Reflections on building a dataset-driven scholarly search engine: the interface problems that shaped it, and what it taught me about research infrastructure.

scholarly searchdatasetsresearch infrastructure

Delve started from a frustration I kept hearing from researchers: I know the dataset I want exists, but I cannot find it.

Academic search is document-centric. You search for papers, not for the artefacts inside them. But a researcher looking for a benchmark, a corpus, or a specific data collection is not looking for the paper that introduced it — they are looking for the thing itself, described accurately enough to know it is what they need.

The insight that shaped Delve is that datasets have a natural citation graph of their own. Papers that use a dataset cite the paper that introduced it. Papers that compare methods on the same benchmark cluster together. If you model that structure, you can surface relationships that keyword search misses entirely.

The engineering challenge was extraction quality. Dataset mentions in papers are inconsistent — sometimes a formal name, sometimes a description, sometimes just an implicit reference. We combined NLP extraction with the citation graph to resolve ambiguity: if two papers describe what sounds like the same dataset and share a citation ancestor that introduced it, they probably are referring to the same thing.

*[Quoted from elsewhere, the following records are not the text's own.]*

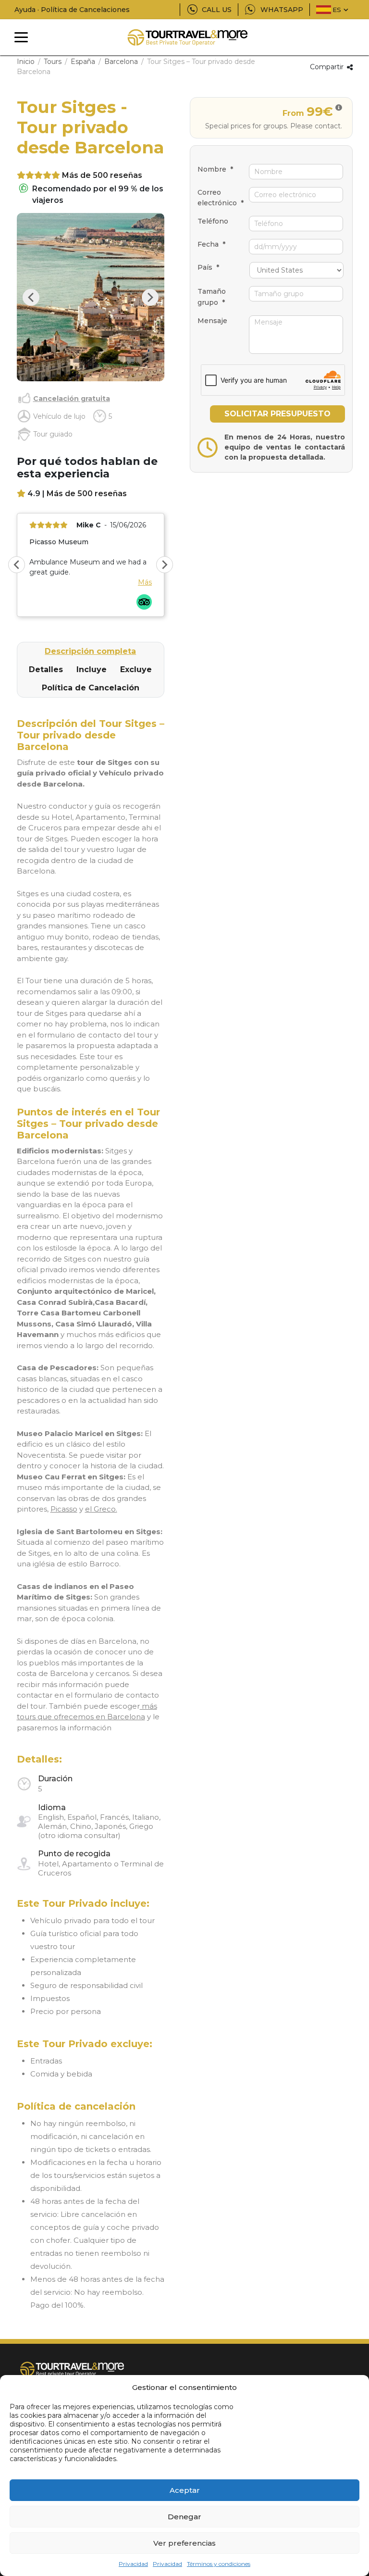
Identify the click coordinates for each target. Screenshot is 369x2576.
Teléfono (212, 221)
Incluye (91, 669)
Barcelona (121, 61)
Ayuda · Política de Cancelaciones (72, 9)
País (208, 267)
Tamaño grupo (211, 296)
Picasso (63, 1508)
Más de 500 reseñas (102, 175)
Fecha (211, 244)
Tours (53, 61)
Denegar (184, 2516)
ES (336, 9)
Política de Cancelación (90, 687)
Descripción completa (90, 651)
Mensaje (212, 320)
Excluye (136, 669)
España (83, 61)
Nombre (215, 169)
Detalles (46, 669)
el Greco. (101, 1508)
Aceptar (185, 2490)
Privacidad (133, 2563)
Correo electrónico (220, 197)
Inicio (26, 61)
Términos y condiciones (218, 2563)
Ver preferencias (184, 2543)
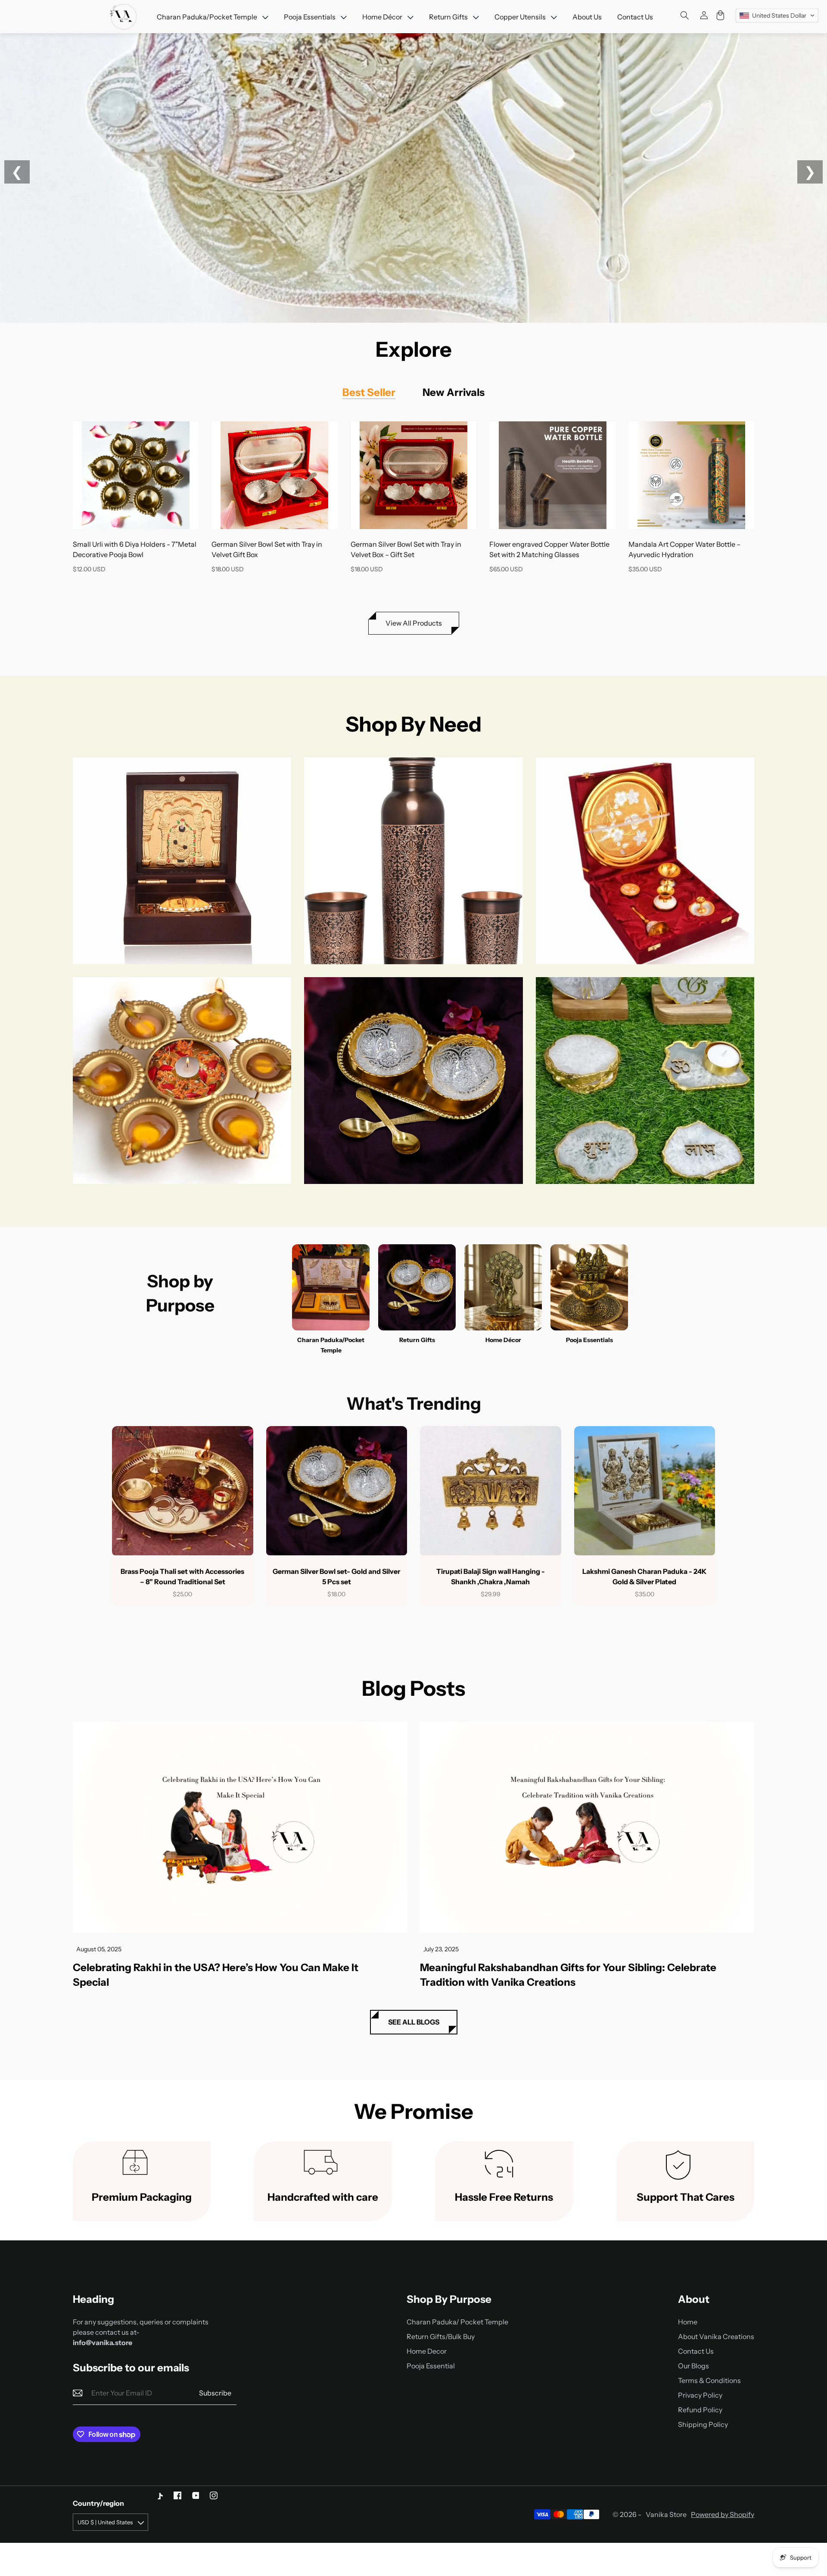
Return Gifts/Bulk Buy (441, 2336)
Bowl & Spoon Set (413, 1080)
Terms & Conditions (709, 2380)
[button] (777, 15)
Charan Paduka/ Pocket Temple (457, 2321)
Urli (182, 1080)
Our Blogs (693, 2365)
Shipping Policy (703, 2424)
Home (687, 2321)
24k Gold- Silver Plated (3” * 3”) (181, 861)
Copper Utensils (413, 861)
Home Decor (427, 2351)
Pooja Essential (431, 2365)
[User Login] (698, 16)
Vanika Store (666, 2514)
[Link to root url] (124, 16)
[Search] (685, 16)
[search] (704, 16)
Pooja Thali (645, 861)
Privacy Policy (700, 2395)
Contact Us (696, 2351)
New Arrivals (454, 392)
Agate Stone (645, 1080)
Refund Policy (700, 2409)
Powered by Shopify (722, 2514)
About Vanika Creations (716, 2336)
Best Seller (368, 392)
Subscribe (215, 2393)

The publication that came out of this — presented at ACM SIGKDD Explorations and ECML PKDD — validated the approach. But what I remember most is how much the interface problem drove the system design. Once you commit to helping researchers find datasets, every technical choice becomes a question about what researchers actually need to know: provenance, usage context, size, format, licence. Not just a ranked list of papers.